Mocne wyznanie Leszka Millera w rozmowie z „Dziennikiem Gazetą Prawną”. Okazuje się, że Magdalena Ogórek już przed wyborami prezydenckimi zaszła za skórę byłemu szefowi SLD. Konflikt był na tyle mocny, że poważnie rozważał wycofanie jej kandydatury w wyborach prezydenckich.
W styczniu 2015 roku zarząd SLD zatwierdził Magdalenę Ogórek jako kandydatkę na prezydent III RP. Zdobyła 2,38 proc. głosów zajmując piąte miejsce. Wówczas jej drogi z SLD się rozeszły i poszła do innych socjalistów, zostając pracownicą medialną w TVP.

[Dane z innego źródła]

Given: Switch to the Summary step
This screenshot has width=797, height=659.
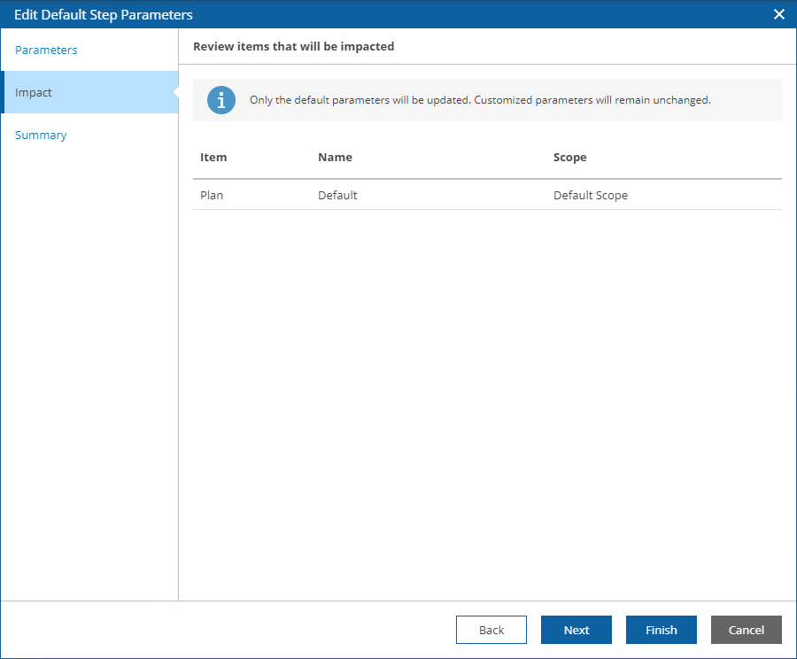Looking at the screenshot, I should point(41,135).
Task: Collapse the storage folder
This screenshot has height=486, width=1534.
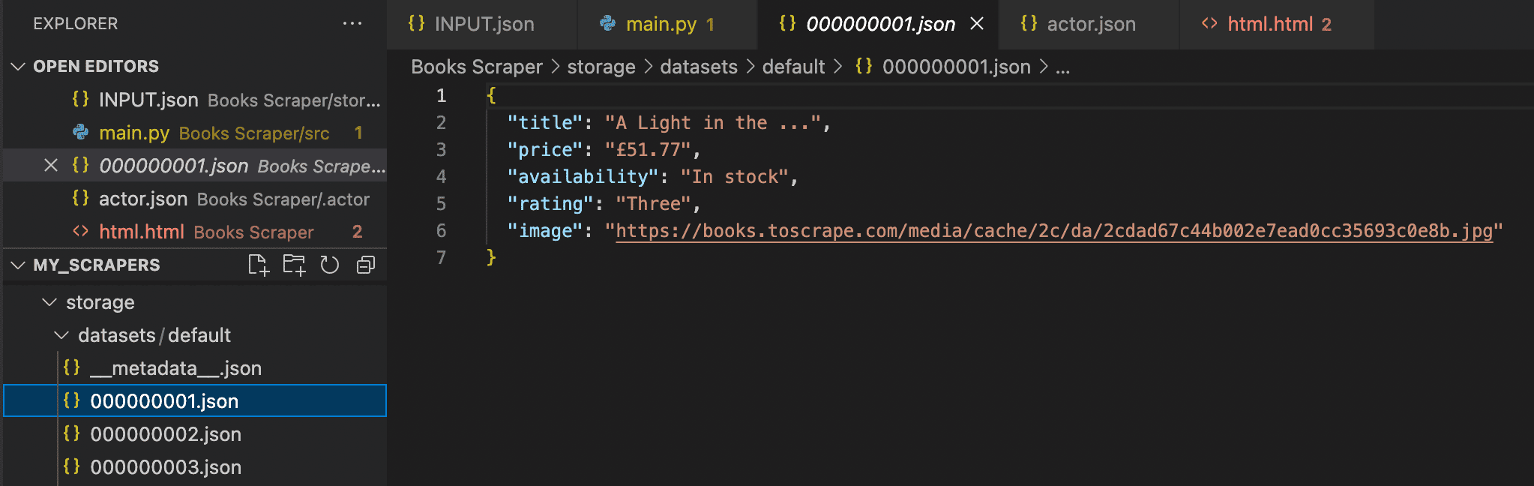Action: (x=49, y=302)
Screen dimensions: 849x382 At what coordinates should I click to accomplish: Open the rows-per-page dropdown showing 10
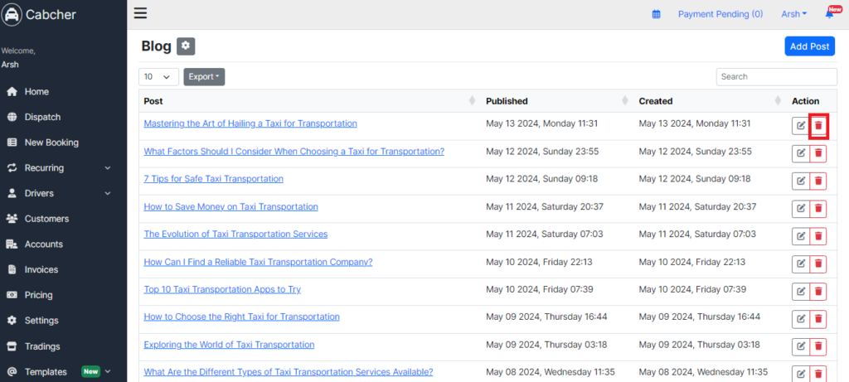[x=158, y=77]
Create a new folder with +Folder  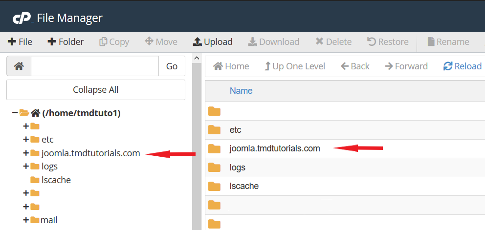click(66, 42)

Jednak Leszek Miller doskonale pamięta tamten okres. Był on bowiem dla niego czasem pełnym emocji. W rozmowie z DGP Miller przyznał, że „w pewnym momencie miał tak dosyć Ogórek, że chciał ogłosić, że nie jest kandydatką”.

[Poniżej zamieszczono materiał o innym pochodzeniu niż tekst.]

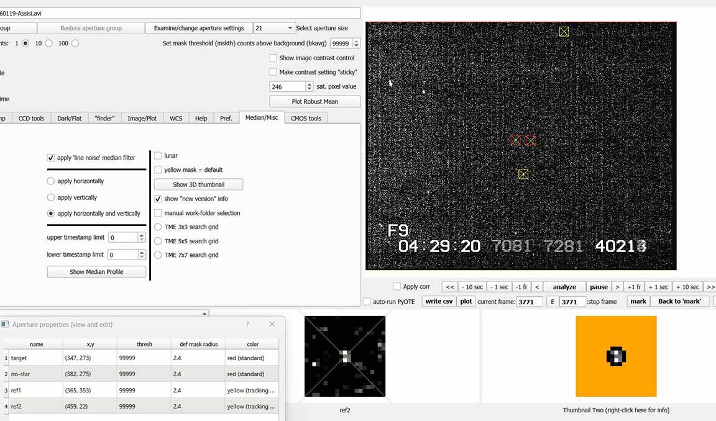The width and height of the screenshot is (716, 421).
Task: Toggle 'apply line noise median filter' checkbox
Action: coord(51,158)
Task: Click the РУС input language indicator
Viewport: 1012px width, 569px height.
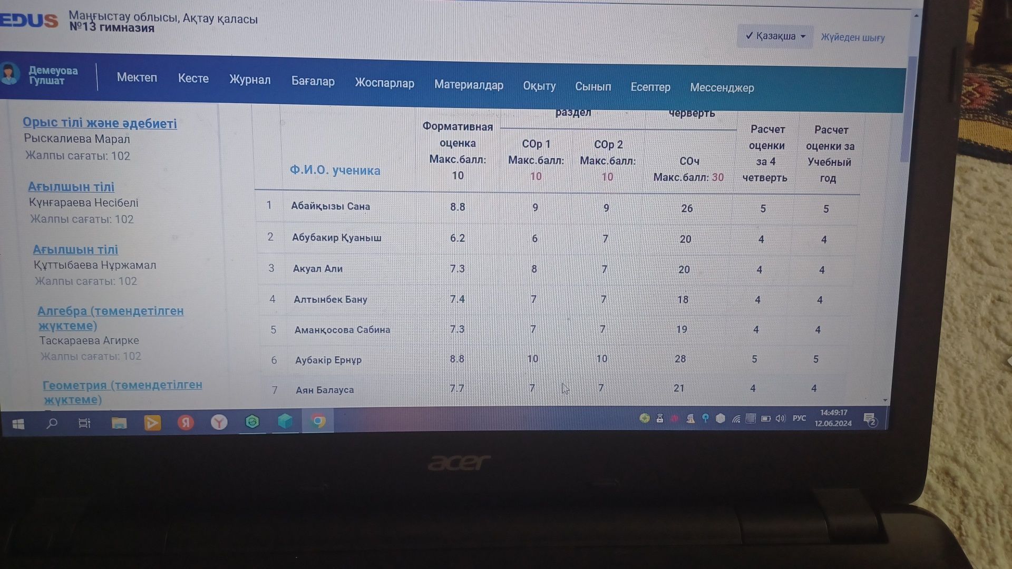Action: click(x=799, y=418)
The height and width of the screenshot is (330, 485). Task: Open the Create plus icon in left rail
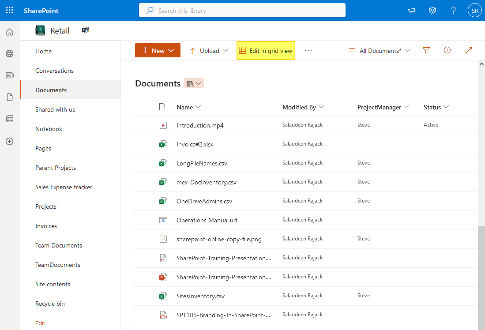point(10,141)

To jednak pikuś. W trakcie trwania kampanii Magdalena Ogórek zagroziła Millerowi, że pójdzie do dziennikarzy i wyjawi, jak paskudne ma o nim zdanie. Nie zniechęcał jej od tego zamiaru. Powiedział jedynie, że jeśli ona tak postąpi, on również udzieli wypowiedzi na jej temat przedstawiając swoją wersję, na czym ona straci.

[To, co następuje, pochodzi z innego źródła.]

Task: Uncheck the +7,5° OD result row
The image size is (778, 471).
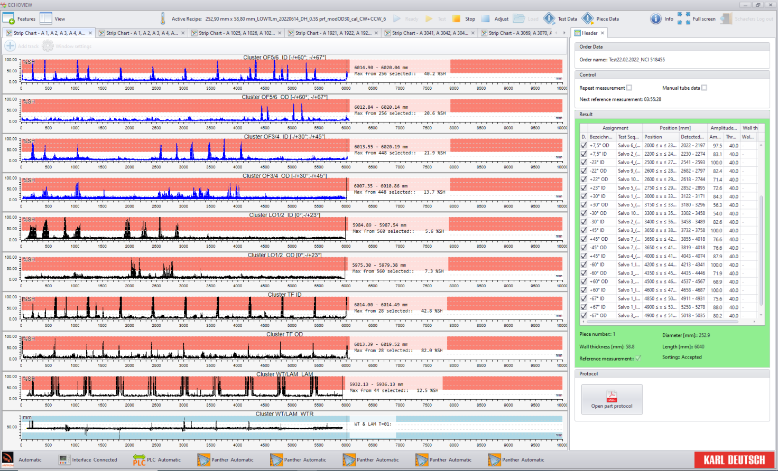Action: click(584, 146)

Miller uważa, że SLD potrzebowało kandydata spoza swojego ugrupowania. Nie odwołał kandydatury Magdaleny Ogórek, gdyż odwiedli go od tego jego koledzy.
Powiedział również, że Ogórek była asystentką Grzegorza Napieralskiego, dość zresztą osobistą asystentką. – Opiekowała się nawet jego dziećmi. Kilka razy ją widziałem – powiedział Miller i dodał, że „popełniają błąd wszyscy, którzy jej nie doceniają”. – Jest bardzo inteligenta, dysponuje rozległą wiedzą na różne tematy i liczy na to, że zrobi wielką karierę polityczną przy pomocy prawej strony – zaznaczył Miller.
Przyznał też, że Ogórek „robiła wrażenie”. Mówił o „maślanych oczach polityków i nadskakiwaniu” polityków i „trzepotaniu rzęsami, poprawianiu włosów” przez Ogórek.
Miller zdradził też, że Ogórek zaprosiła go do swojego programu w TVP, ale odmówił. – Powiedziałem: Pani Magdo, może jeszcze za wcześnie – przyznaje były szef SLD.